At December 31, 2005, the Company had future contractual operating lease commitments of $159,000 primarily for its former office and laboratory facilities in North Carolina, for which the Company has accrued the entire amount as a reserve related to future rent costs for its office and laboratory facilities that are no longer in use.

In December 1999, the Company sold its anti-infectives division (“IRL”) to a private pharmaceutical company. The Company remains contingently liable through May 2007 for a lease obligation of approximately $1,387,000 assumed by the purchaser on the former IRL facility in Cranbury, New Jersey. No amounts are recorded in the accompanying financial statements for this contingent liability.
 
Item 2. Management’s Discussion and Analysis of Financial Condition and Results of Operations.

Introduction

Unless otherwise noted, the terms “we,” “our” or “us” refer collectively to Aeolus Pharmaceuticals, Inc. and our wholly owned subsidiary, Aeolus Sciences, Inc.

This report contains, in addition to historical information, statements by us with respect to expectations about our business and future results which are “forward-looking” statements under the Private Securities Litigation Reform Act of 1995. These statements and other statements made elsewhere by us or by our representatives, which are identified or qualified by words such as “likely,” “will,” “suggests,” “expects,” “might,” “believe,” “could,” “should,” “may,” “estimates,” “potential,” “predict,” “continue,” “would,” “anticipates,” “plans,” or similar expressions, are based on a number of assumptions that are subject to risks and uncertainties.
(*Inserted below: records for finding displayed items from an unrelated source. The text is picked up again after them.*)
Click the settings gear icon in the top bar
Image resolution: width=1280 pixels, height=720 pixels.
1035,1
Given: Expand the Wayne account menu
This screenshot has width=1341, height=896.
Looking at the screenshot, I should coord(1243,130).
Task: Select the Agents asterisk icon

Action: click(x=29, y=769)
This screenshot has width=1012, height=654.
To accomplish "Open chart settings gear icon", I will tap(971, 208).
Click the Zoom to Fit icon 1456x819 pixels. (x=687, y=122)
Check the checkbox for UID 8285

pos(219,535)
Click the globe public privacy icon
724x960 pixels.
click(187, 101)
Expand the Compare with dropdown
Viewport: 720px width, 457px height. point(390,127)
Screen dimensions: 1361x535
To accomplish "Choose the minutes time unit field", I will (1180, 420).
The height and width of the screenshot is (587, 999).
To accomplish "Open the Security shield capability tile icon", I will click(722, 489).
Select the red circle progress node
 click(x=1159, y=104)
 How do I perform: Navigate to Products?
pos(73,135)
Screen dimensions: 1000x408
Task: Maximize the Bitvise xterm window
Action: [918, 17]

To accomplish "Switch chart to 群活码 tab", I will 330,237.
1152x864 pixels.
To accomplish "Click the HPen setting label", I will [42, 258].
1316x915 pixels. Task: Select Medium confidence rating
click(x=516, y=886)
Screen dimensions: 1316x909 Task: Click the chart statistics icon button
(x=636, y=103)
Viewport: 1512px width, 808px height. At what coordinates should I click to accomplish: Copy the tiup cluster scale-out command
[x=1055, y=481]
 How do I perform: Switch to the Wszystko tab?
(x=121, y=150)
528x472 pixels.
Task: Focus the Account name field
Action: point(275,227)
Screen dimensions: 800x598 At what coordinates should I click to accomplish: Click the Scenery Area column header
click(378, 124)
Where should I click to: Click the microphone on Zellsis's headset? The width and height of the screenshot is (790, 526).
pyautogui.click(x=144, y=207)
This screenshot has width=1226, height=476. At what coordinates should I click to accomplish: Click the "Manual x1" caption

Such statements include, but are not limited to, those relating to Aeolus’ product candidates, as well as its proprietary technologies and uncertainties and other factors that may cause Aeolus’ actual results to be materially different from historical results or from any results expressed or implied by such forward-looking statements. Important factors that could cause results to differ include risks associated with uncertainties of progress and timing of clinical trials, scientific testing, obtaining regulatory approval, the need to obtain funding for pre-clinical and clinical trails and operations, the scope and validity of intellectual property protection for Aeolus’ product candidates, proprietary technologies and their uses, new accounting and SEC requirements and competition from other biopharmaceutical companies. Certain of these factors and others are more fully described in Aeolus’ filings with the SEC, including, but not limited to, Aeolus’ Annual Report on Form 10-K for the fiscal year ended September 30, 2005. All forward-looking statements are based on information available as of the date hereof, and we do not assume any obligation to update such forward-looking statements. Readers are cautioned not to place undue reliance on these forward-looking statements, which speak only as of the date hereof.

 
12

 
Aeolus Pharmaceuticals, Inc.
 
Operations Summary

We are developing a series of catalytic antioxidant molecules to protect against the damaging effects of reactive oxygen derived molecules, commonly referred to as free radicals. Free radicals cause damage in a broad group of diseases and conditions. Our initial target applications will be the use of our catalytic antioxidants for amyotrophic lateral sclerosis, also known as “ALS” or “Lou Gehrig’s disease,” stroke, Parkinson’s disease and cancer radiation therapy. We have reported positive safety results from a completed Phase I single dose study of AEOL 10150 in patients diagnosed with ALS. In addition, in September 2005, we launched a Phase I multiple dose study of AEOL 10150 in patients diagnosed with ALS. We expect to complete this study by the end of the second quarter of fiscal year 2006. The safety data from these studies could be utilized to support subsequent efficacy studies of AEOL 10150 in ALS, as well as other indications for which the Company has developed preclinical efficacy data.  

We do not have any revenue, other than grant income, and therefore we must rely on public or private equity offerings, debt financings, collaboration arrangements or grants to finance our operations.

Need for Additional Funds

We believe we have adequate financial resources to fund our operations through the second quarter of fiscal year 2006, but in order to fund on-going operating cash requirements beyond the second quarter of fiscal year 2006, or to accelerate or expand our programs, we will need to raise significant additional funds. Our need for additional financing is discussed under “Liquidity and Capital Resources.”

Results of Operations

We had net losses attributable to common stockholders of $1,523,000 for the three months ended December 31, 2005, versus net losses attributable to common stockholders of $1,957,000 for the three months ended December 31, 2004.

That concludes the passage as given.